I have four hypervisor hosts. They are all running VMWare Server 2.0.2 Build 203138. Hosts 1-3 are Windows Server 2003 Enterprise SP2, 32-bit. Host 4 is Windows Server 2008 R2 Standard. I have 5 guest VMs: 1 each on Host 1-3, and 2 on Host 4 (a beefier host). All 5 VMs are clones of each other--copy and paste, boot up (well, edit .vmx files first and such). The guests are thus all *identical* other than that they have a different IP address, etc. The guests are CentOS 5.9.
Now then, all was hunky dory on Hosts 1-3. The guests were fine and run a certain application for us.
I copied-and-pasted one instance of the VM guest to Host 4, making two copies.
I booted both of those, and configured the guest (IP address, etc.).
So far, great. I now have 5 VMs instead of 3, running across a total of 4 hosts.
But I noticed that the *exact* same application running the *exact* same configuration on the VMs on Host 4 uses 3 times the memory as its clone brothers. 3 times!
I tried to address this in the application itself, which involves Java.
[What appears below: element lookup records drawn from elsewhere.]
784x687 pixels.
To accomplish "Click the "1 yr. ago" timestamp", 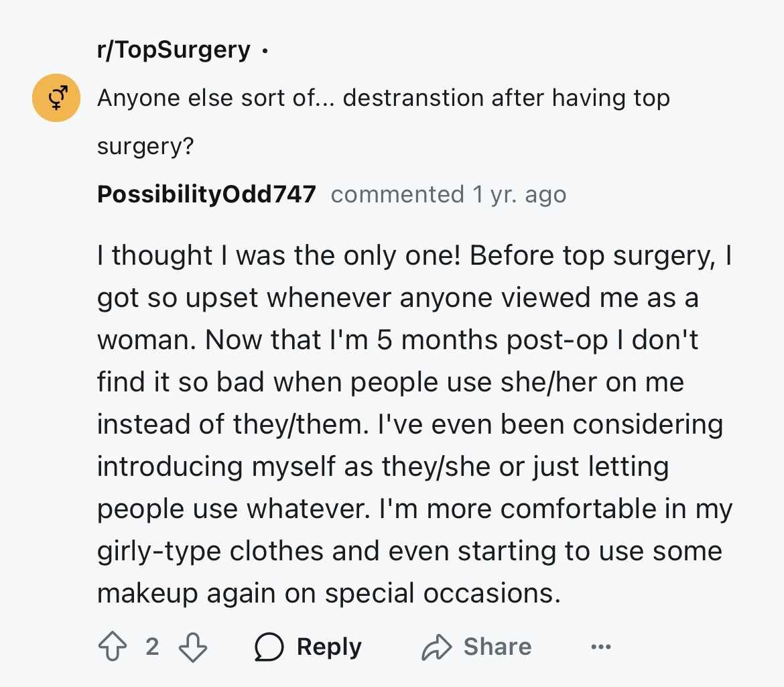I will click(x=519, y=194).
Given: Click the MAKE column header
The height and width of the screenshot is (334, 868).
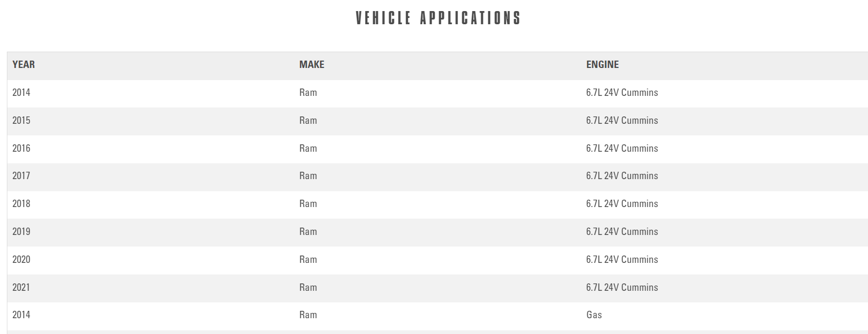Looking at the screenshot, I should (311, 65).
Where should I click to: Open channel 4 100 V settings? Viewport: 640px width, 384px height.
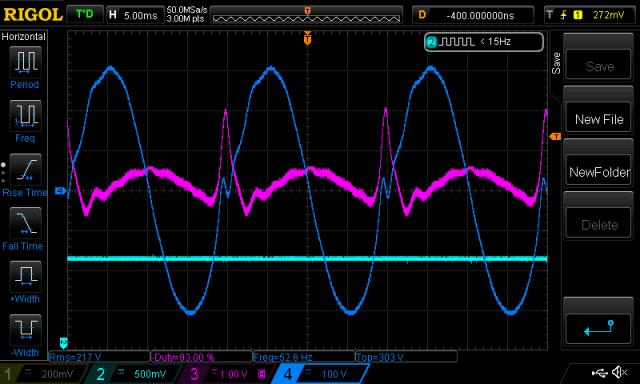tap(320, 374)
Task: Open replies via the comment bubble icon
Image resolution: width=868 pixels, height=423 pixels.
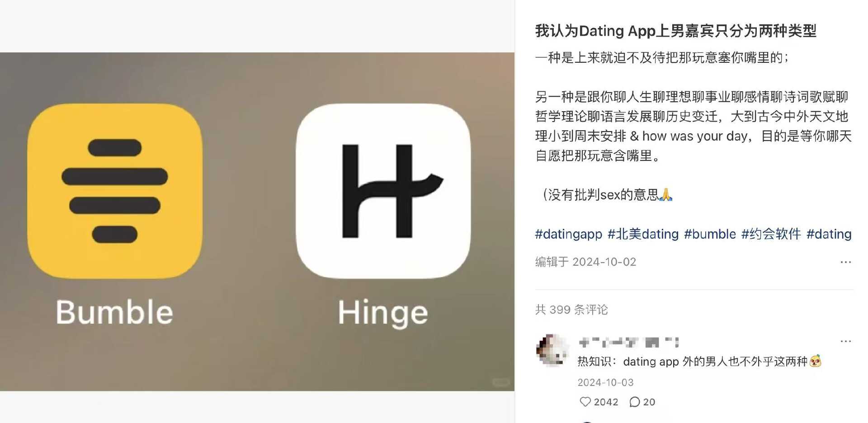Action: tap(635, 402)
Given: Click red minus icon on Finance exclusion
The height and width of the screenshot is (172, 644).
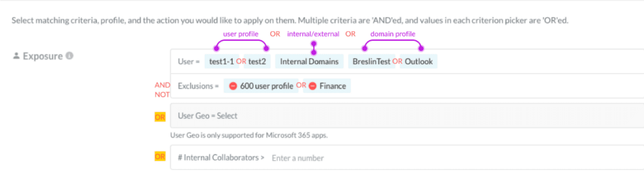Looking at the screenshot, I should coord(312,86).
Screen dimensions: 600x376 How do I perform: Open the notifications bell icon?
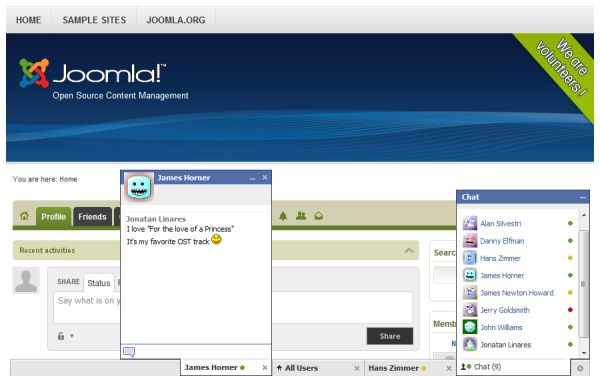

But nothing there helped.
So, I am completely puzzled. To the guest VM (CentOS), there is NO difference from the other VMs. It's literally a copy-and-pasted clone of the others. Why in the world would the same application running under the same OS and completely copied use THREE TIMES the RAM?
The only difference I can think of is that hypervisor hosts 1-3 are 32-bit and hypervisor host (VMware Server host) #4 is 64-bit. But the guest is the same guest!
Does anybody have any idea why what should be as close to mirror image copies as possible would result in radically different application memory usage within the guest on one single host?
(NOTE: both the VM guests running on Host 4 have this higher memory usage. Guests 1-3, running respectively (one each) on Hosts 1-3, do not have the high memory usage in the application).